[Pixel coordinate grounding data]
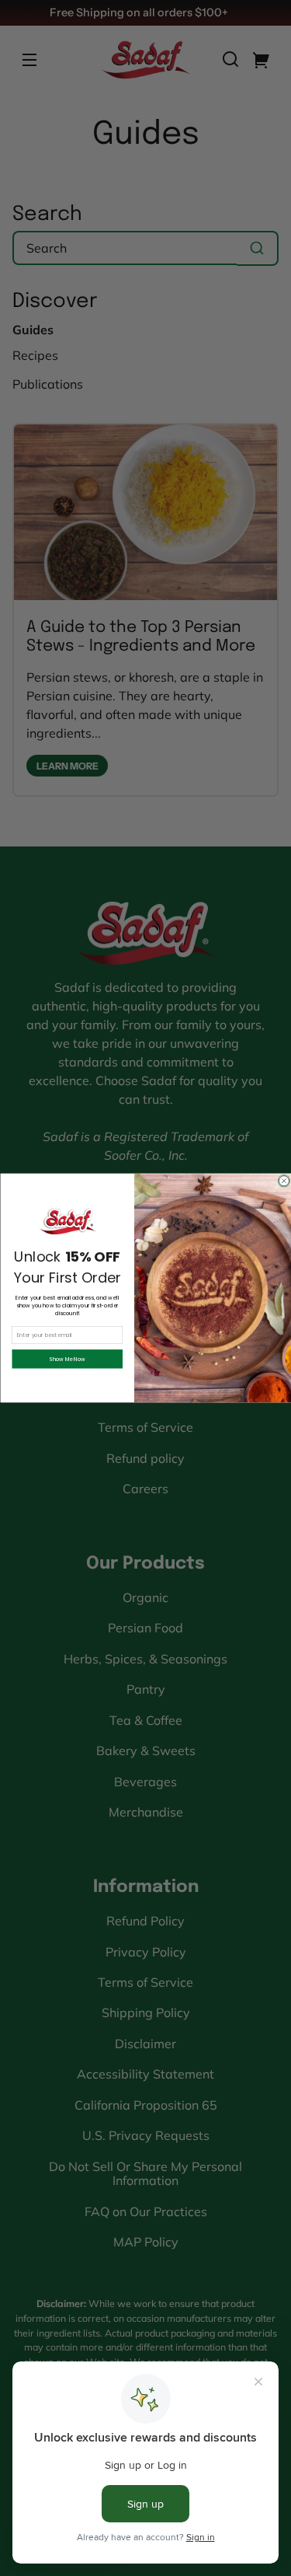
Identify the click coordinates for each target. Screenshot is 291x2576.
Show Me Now (67, 1359)
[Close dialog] (284, 1181)
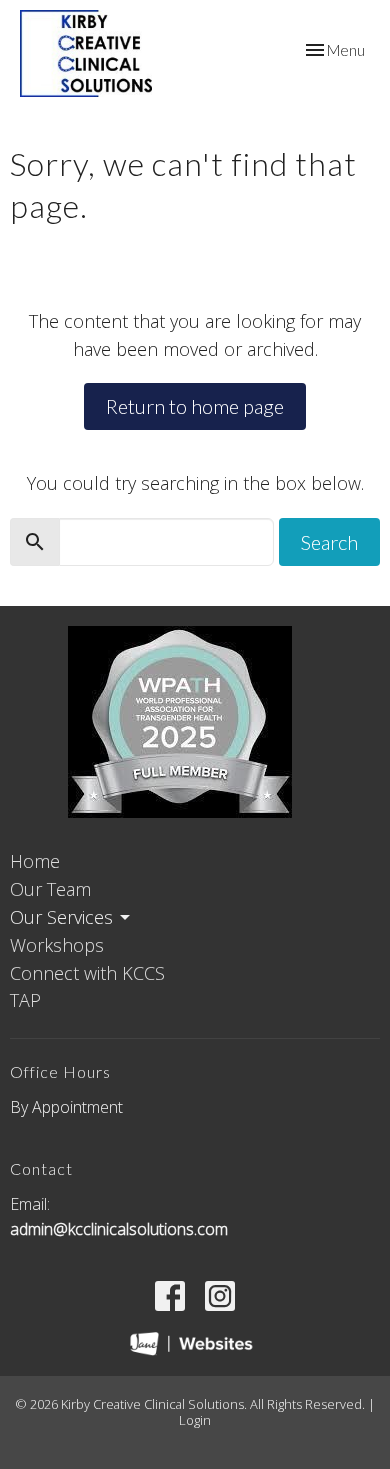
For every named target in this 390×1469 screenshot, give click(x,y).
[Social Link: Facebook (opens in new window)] (170, 1296)
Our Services (61, 917)
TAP (25, 1000)
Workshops (57, 945)
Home (35, 861)
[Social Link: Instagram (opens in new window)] (220, 1296)
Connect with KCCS (87, 973)
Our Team (50, 889)
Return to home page (195, 406)
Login (195, 1420)
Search (329, 542)
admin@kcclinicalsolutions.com (119, 1229)
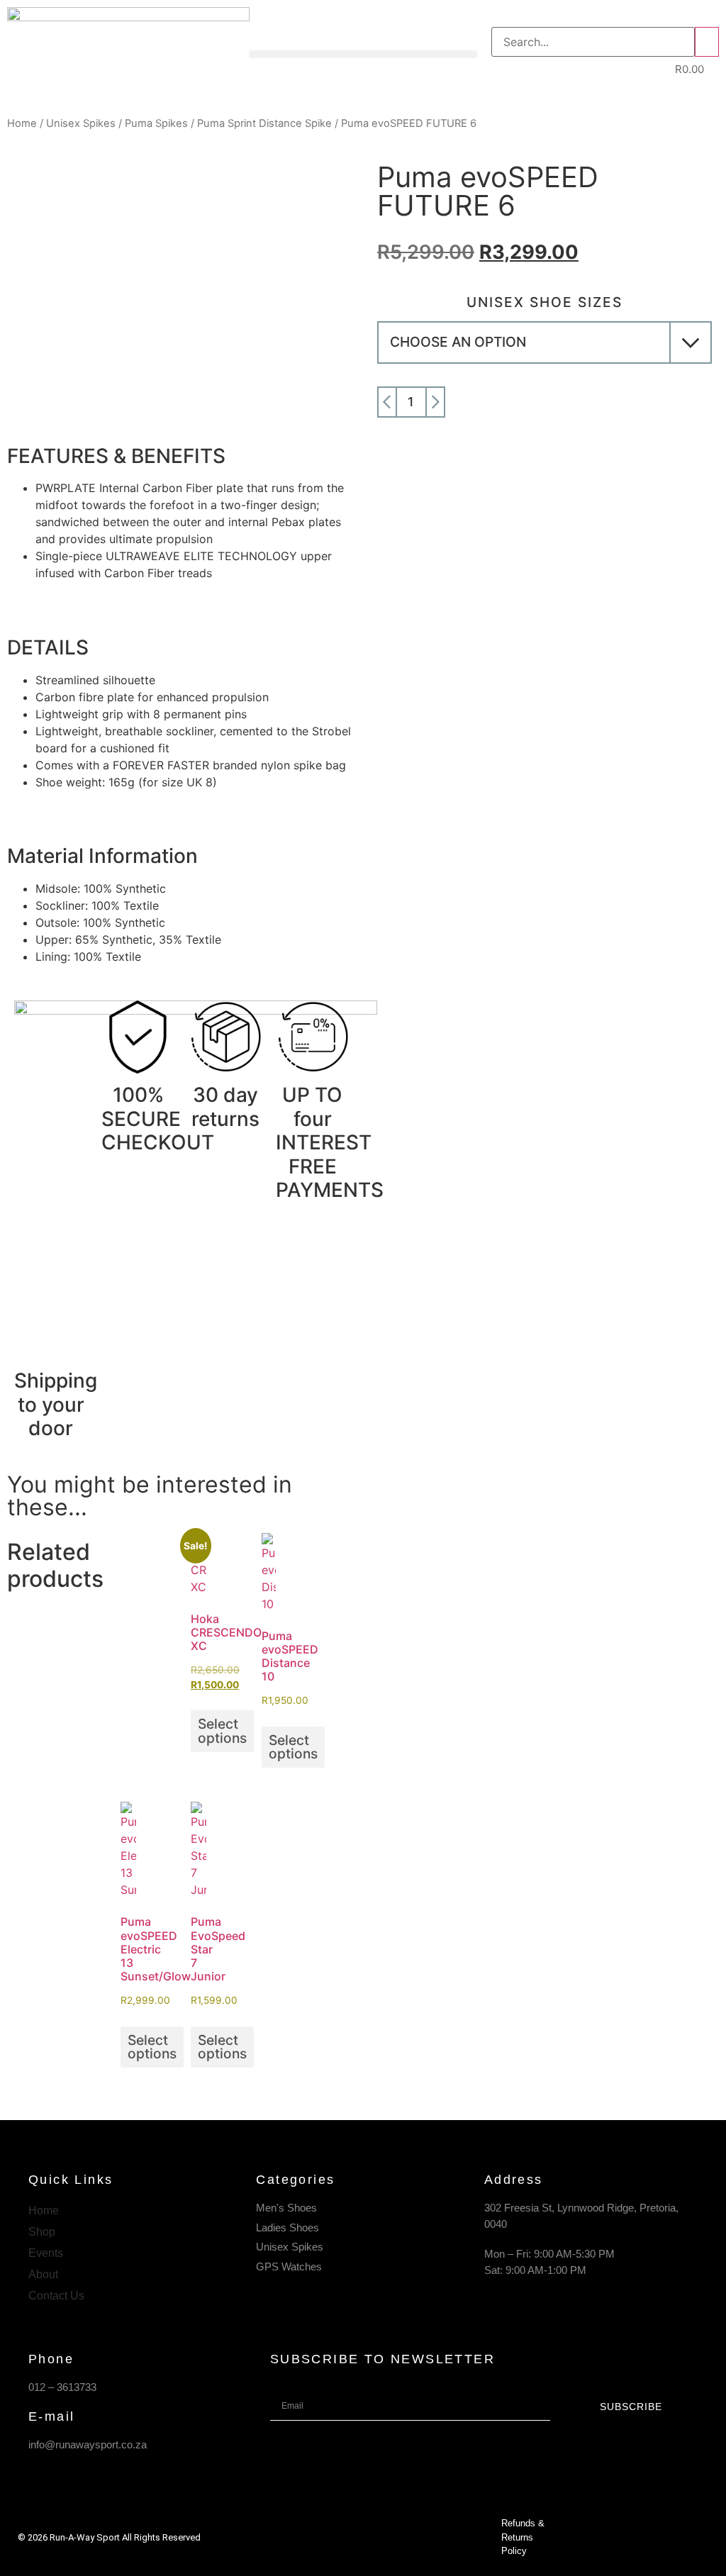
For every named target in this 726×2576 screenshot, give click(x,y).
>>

WHAT THE EXERCISE ASKS: Exclude all pictures and return precisely the lines from the one containing "[Social Link: Instagram" through the closing line of the data.

EXERCISE OUTPUT:
[Social Link: Instagram (opens in new window)] (220, 1296)
Connect with KCCS (87, 973)
Our Team (50, 889)
Return to home page (195, 406)
Login (195, 1420)
Search (329, 542)
admin@kcclinicalsolutions.com (119, 1229)
For every named target in this 726×2576 screenshot, give click(x,y).
>>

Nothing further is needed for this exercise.